2020 Election Maps

ggplot2
tutorial
maps
Creating 2020 election maps using ggplot2
Author

Andrew Weatherman

Published

June 10, 2024

The What

This tutorial walks through how to create various election maps using ggplot2 and open-source election data from MIT and the North Carolina State Board of Elections. Admittedly, much of the plotting process will be the same. Once you understand how to make this kind of map, it’s fairly easy to extend the workflow to other data.

There are lots of cool maps to create in R, and over the coming weeks, I intended to post a few more articles outlining different options.

What we will be creating NC Gov. Race

Presidential, County Race

Presidential, NC Race

The How

For this table, we will need:

For starters, we’re going to define a base theme that every plot will use.

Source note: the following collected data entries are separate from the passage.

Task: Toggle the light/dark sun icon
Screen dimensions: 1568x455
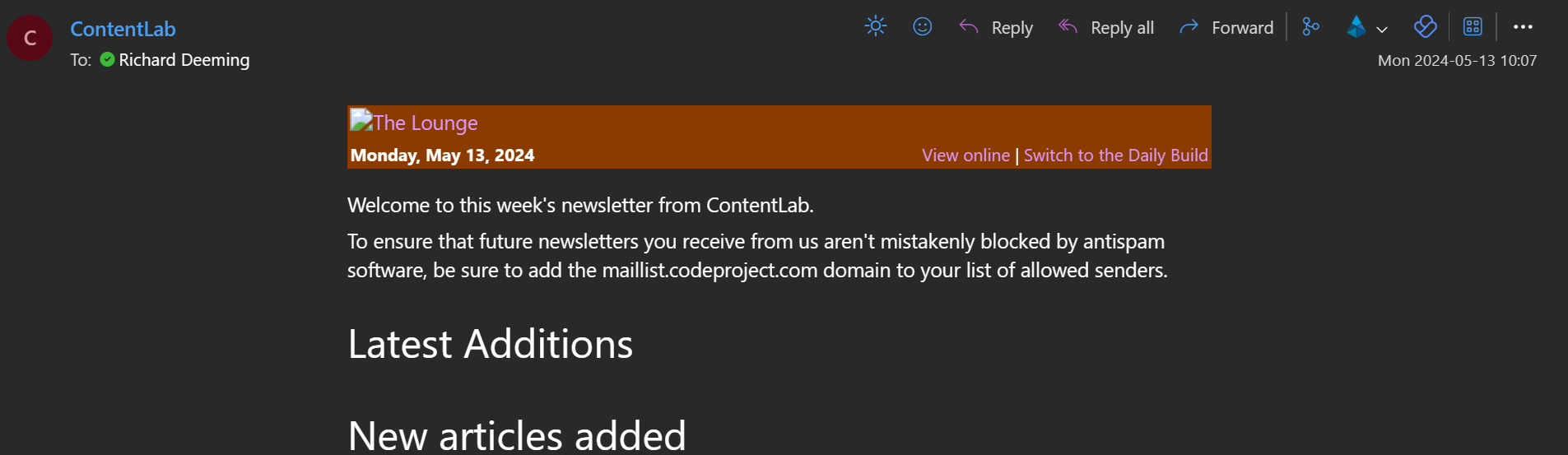Action: pos(876,26)
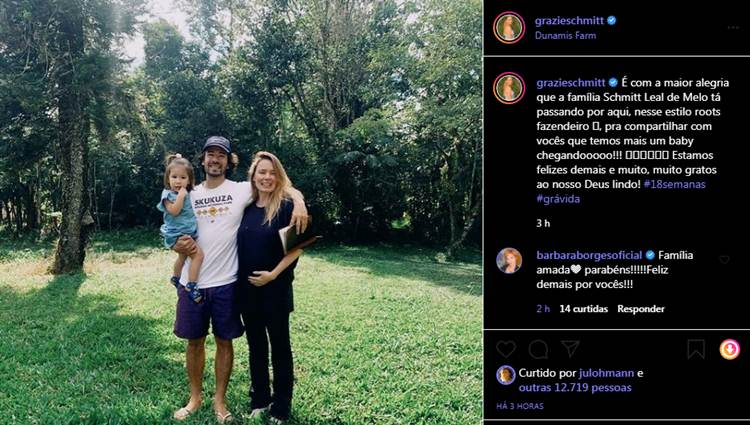Open barbaraborgesoficial's profile picture

[509, 261]
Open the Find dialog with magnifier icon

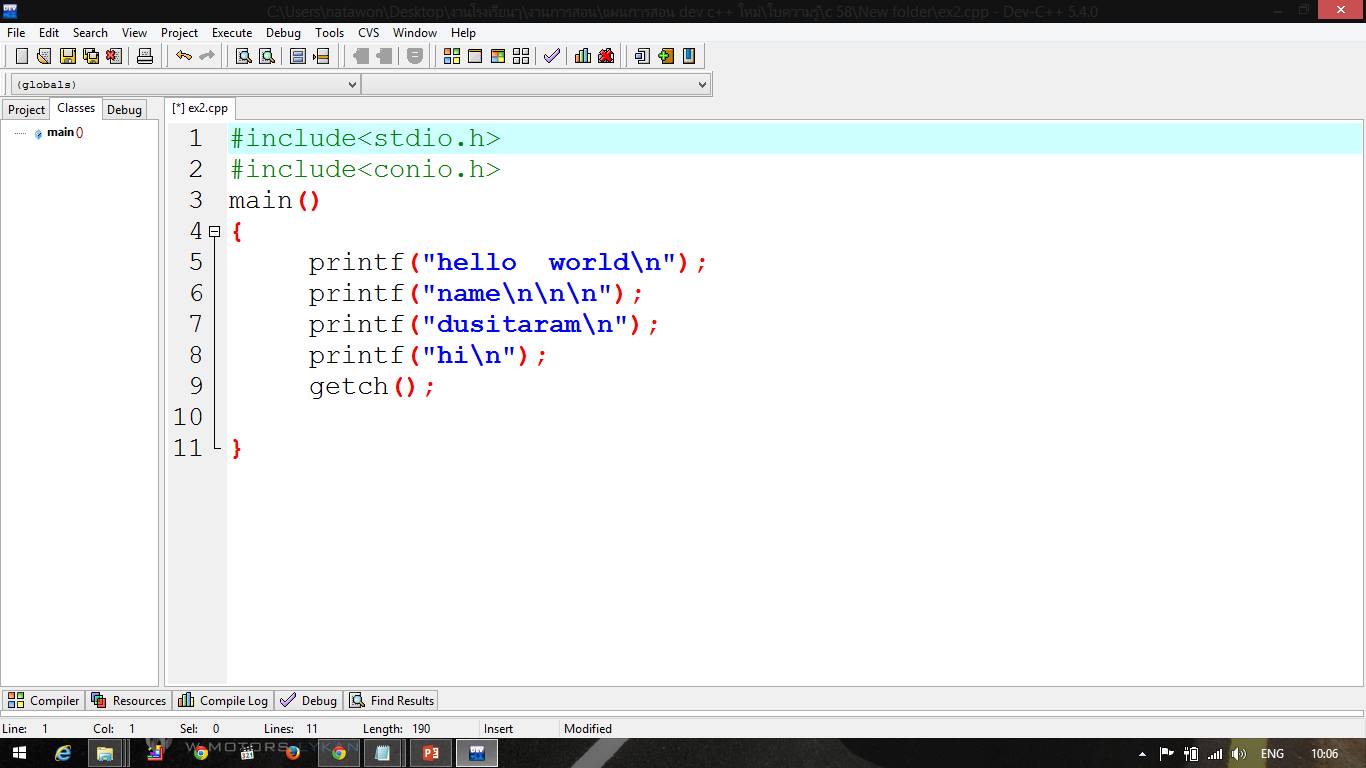[x=243, y=56]
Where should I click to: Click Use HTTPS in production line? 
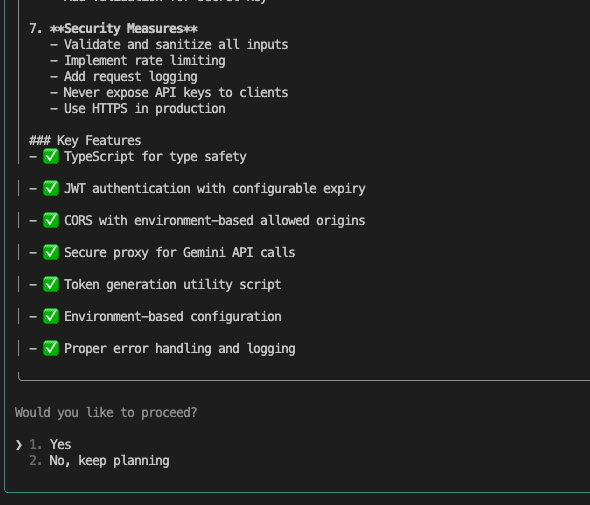144,109
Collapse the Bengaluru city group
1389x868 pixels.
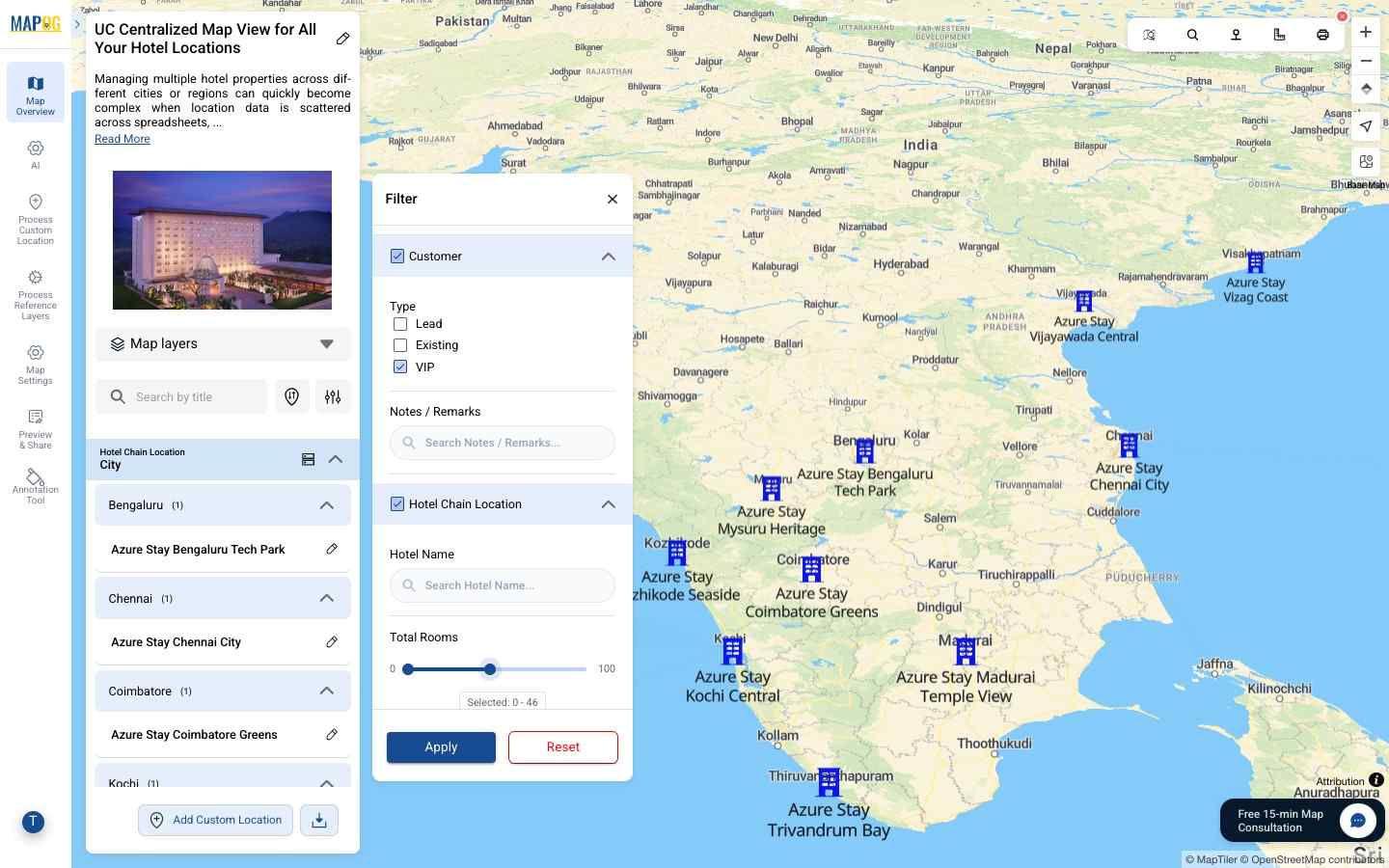click(327, 504)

theme_politics <- function() {
  ggthemes::theme_map() +
    theme(
      plot.title.position = "plot",
      plot.title = element_text(family = "RadioCanadaBig-Bold", hjust = 0.5, size = 24, vjust = 0),
      plot.subtitle = element_text(
        family = "RadioCanadaBig-Regular", hjust = 0.5,
        vjust = -1, size = 16
      ),
      plot.caption.position = "plot",
      plot.caption = element_text(family = "RadioCanadaBig-Regular", size = 12, hjust = 0.5),
      legend.position = "none",
      plot.margin = margin(
        t = 20,
        r = 20,
        b = 20,
        l = 20, unit = "pt"
      ),
      plot.background = element_rect(fill = "#F6F7F2")
    )
}

Gov. Race

Plotting the 2020 North Carolina Governor race.

The Data

To speed things up, I took the full data set from NCSBE, converted it to .parquet, and uploaded it to HuggingFace for retrieval. By default, NCSBE returns data in .txt (hello, it’s 2024 ???) which can take a while to download and index. This will be much quicker.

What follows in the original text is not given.